---------- EXTRACTED ENTRIES ----------
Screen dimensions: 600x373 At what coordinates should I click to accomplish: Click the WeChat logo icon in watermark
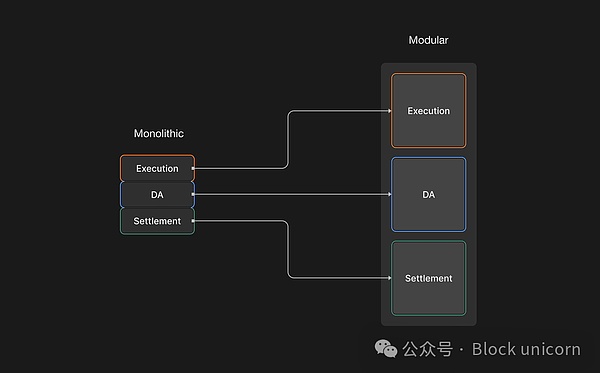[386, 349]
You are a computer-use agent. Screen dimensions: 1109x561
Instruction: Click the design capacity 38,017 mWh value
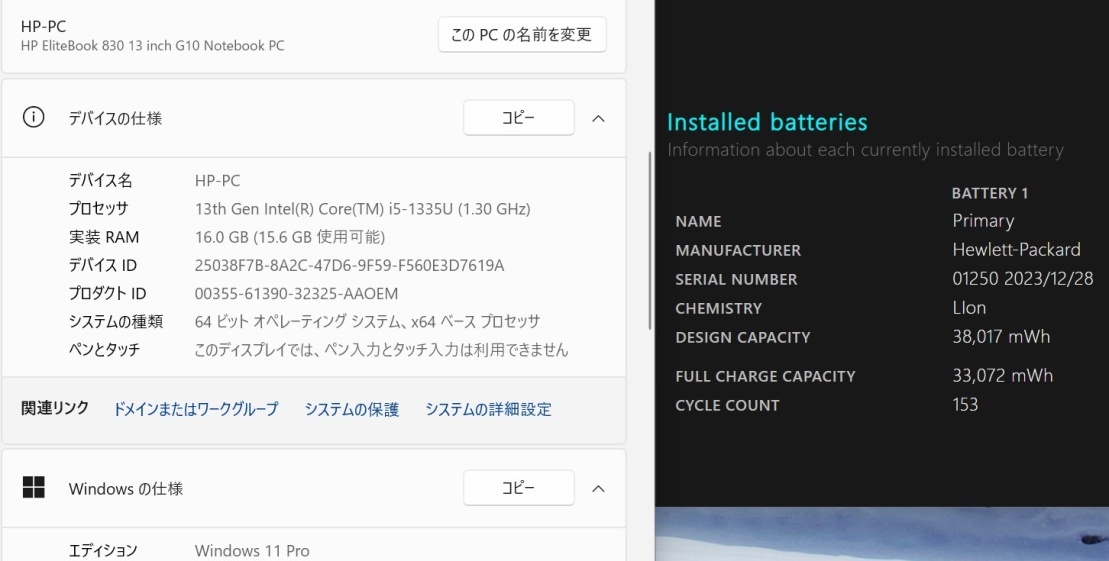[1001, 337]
----------
---------- EXTRACTED ENTRIES ----------
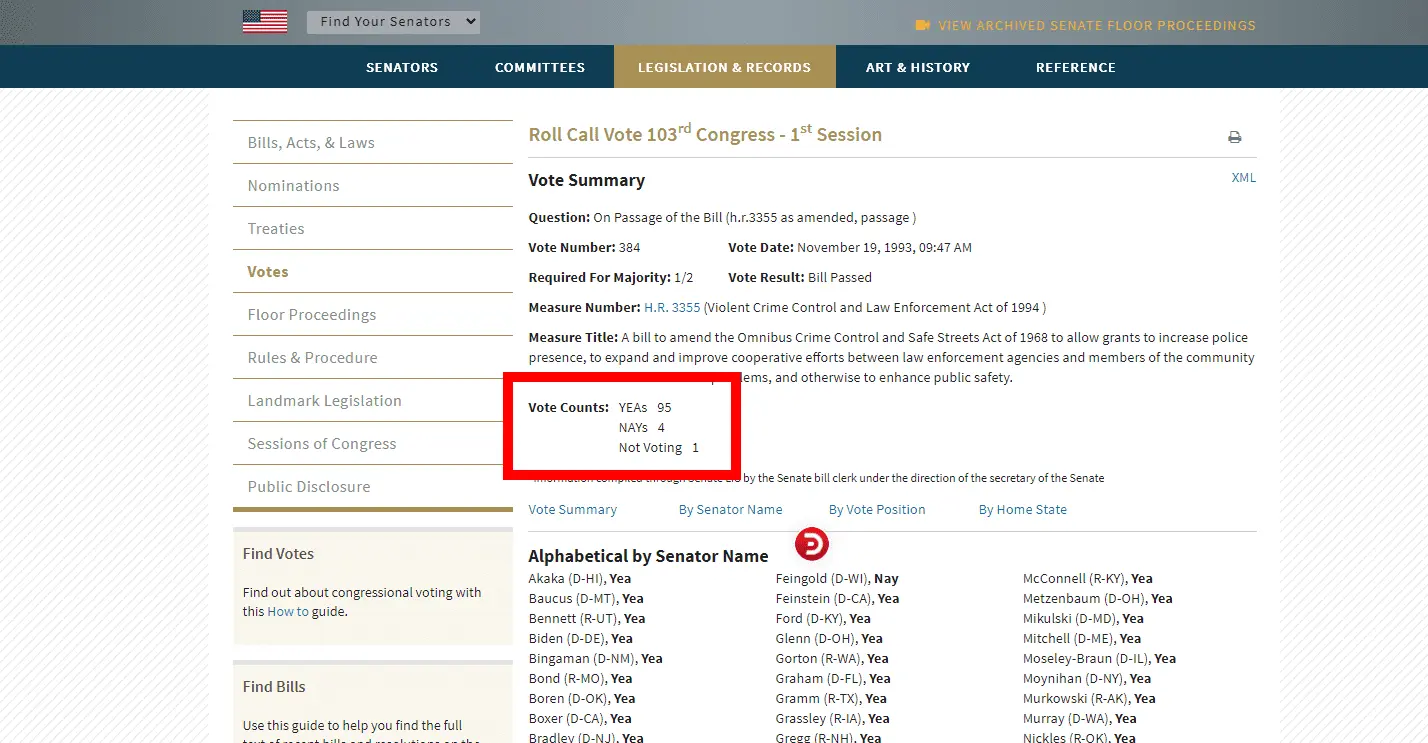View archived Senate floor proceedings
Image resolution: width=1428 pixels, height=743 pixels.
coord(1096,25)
----------
GIVEN REQUEST ::
Copy the records word for word, starting at the line that contains "View archived Senate floor proceedings" and ending after the line that contains "coord(1096,25)". Leave the pictures out.

COMPLETED EXERCISE ::
View archived Senate floor proceedings
Image resolution: width=1428 pixels, height=743 pixels.
coord(1096,25)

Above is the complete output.